Las autoridades también persiguieron a unos 500 ciudadanos uzbekos que habían huido al vecino Kirguistán, cada uno de los cuales constituía un testigo hostil en potencia.

La mayoría de estos refugiados finalmente se reasentaron en otros países, pero algunos sintieron que no tenían más opción que regresar, porque sus familiares habían sido encarcelados en Uzbekistán. Pese a las garantías ofrecidas por el gobierno, también ellos terminaron en prisión.

Estas acciones estaban en consonancia con las medidas que Amnistía Internacional había documentado durante el gobierno de Karimov, en el transcurso del cual las autoridades mostraron una y otra vez su desprecio por el Estado de derecho y los derechos humanos. La detención arbitraria, la tortura y otros malos tratos se han convertido en rasgos característicos del sistema de justicia penal.

Son las herramientas que las autoridades uzbekas han utilizado para hacer frente a la disidencia y mantenerse aferradas al poder.

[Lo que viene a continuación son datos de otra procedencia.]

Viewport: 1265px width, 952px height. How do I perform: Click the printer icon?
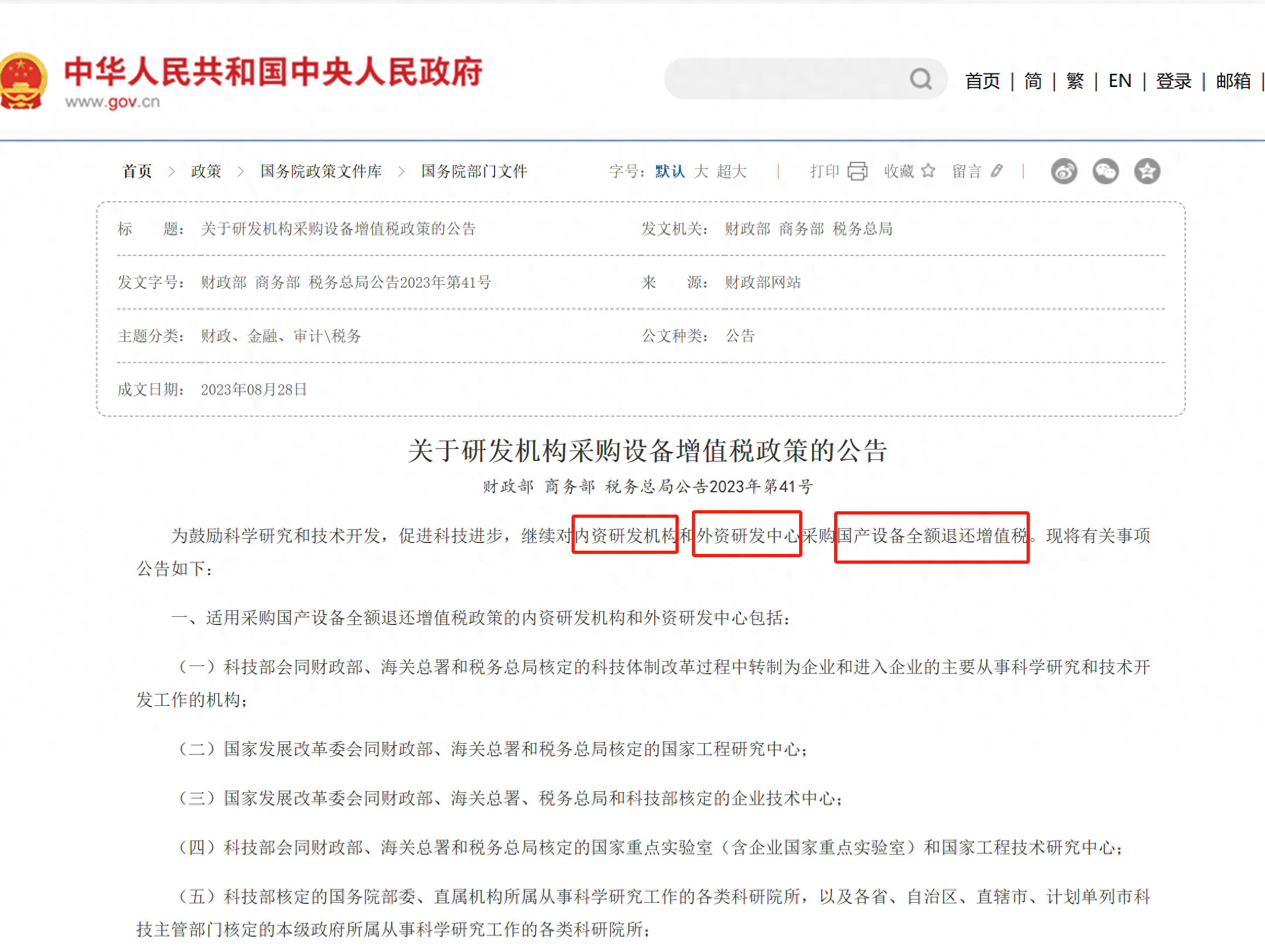[x=856, y=171]
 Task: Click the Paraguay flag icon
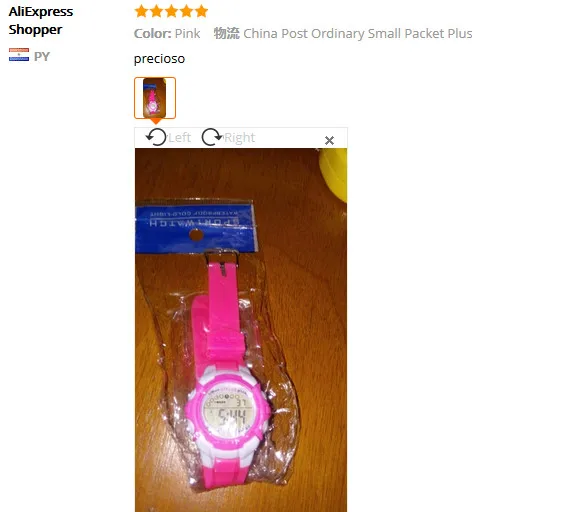coord(19,55)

Justo este abril, un informe de Amnistía Internacional mostró la manera en que los jueces suelen dictar condena basándose en confesiones obtenidas mediante tortura. Mientras tanto, los tribunales ignoran o desestiman las denuncias de tortura u otros malos tratos realizadas por los acusados.

Las autoridades uzbekas también han invocado habitualmente razones de seguridad nacional y la necesidad de combatir las “actividades contra el Estado” como justificación para las medidas represivas tomadas contra decenas de personas a las que desean silenciar.

Entre esas personas se encuentran opositores políticos, personas que critican al gobierno, periodistas como Muhammad Bekzhanov, musulmanes que rezan en mezquitas ajenas al control del Estado, y miembros o presuntos miembros de grupos y partidos islamistas prohibidos.

Pese a que ha habido una cierta condena internacional de la represión ejercida por Islam Karimov, Uzbekistán ha cultivado con éxito alianzas con las grandes potencias.

Lo que resulta aterrador es que ni siquiera huyendo del país han conseguido las víctimas estar a salvo de la brutal represión del Estado.

Las autoridades rusas han violado reiteradamente sus obligaciones internacionales al extraditar a refugiados, solicitantes de asilo y migrantes uzbekos a los que las autoridades de Uzbekistán reclamaban por “motivos de seguridad”. En ocasiones han mirado hacia otro lado mientras las fuerzas de seguridad uzbekas secuestraban a personas. Muchas de las personas que han sido devueltas han sido después torturadas por funcionarios encargados de hacer cumplir la ley.

Mientras tanto, muchos gobiernos occidentales han preferido hacer oídos sordos a las atroces violaciones de derechos humanos cometidas en Uzbekistán, a cambio de apoyo logístico para la coalición encabezada por Estados Unidos en Afganistán.

La Unión Europea impuso sanciones a Uzbekistán tras la masacre de Andiyán, pero más tarde las levantó sin apenas nada que lo justificara.

¿Rendirá alguien, alguna vez, cuentas por los abusos cometidos durante el gobierno de Karimov?

¿Qué dice sobre la comunidad internacional el hecho de que un dirigente pueda supervisar unos abusos tan horrendos durante tanto tiempo sin que exista la menor muestra de rendición de cuentas o de una presión exterior efectiva?

La muerte de Karimov brinda al menos a los aliados de Uzbekistán la oportunidad de reconsiderar las condiciones de su relación con uno de los Estados más represivos del mundo, y de poner fin a su vergonzoso silencio sobre los abusos contra los derechos humanos cometidos.

Anna Neistat es directora general de Investigación en Amnistía Internacional.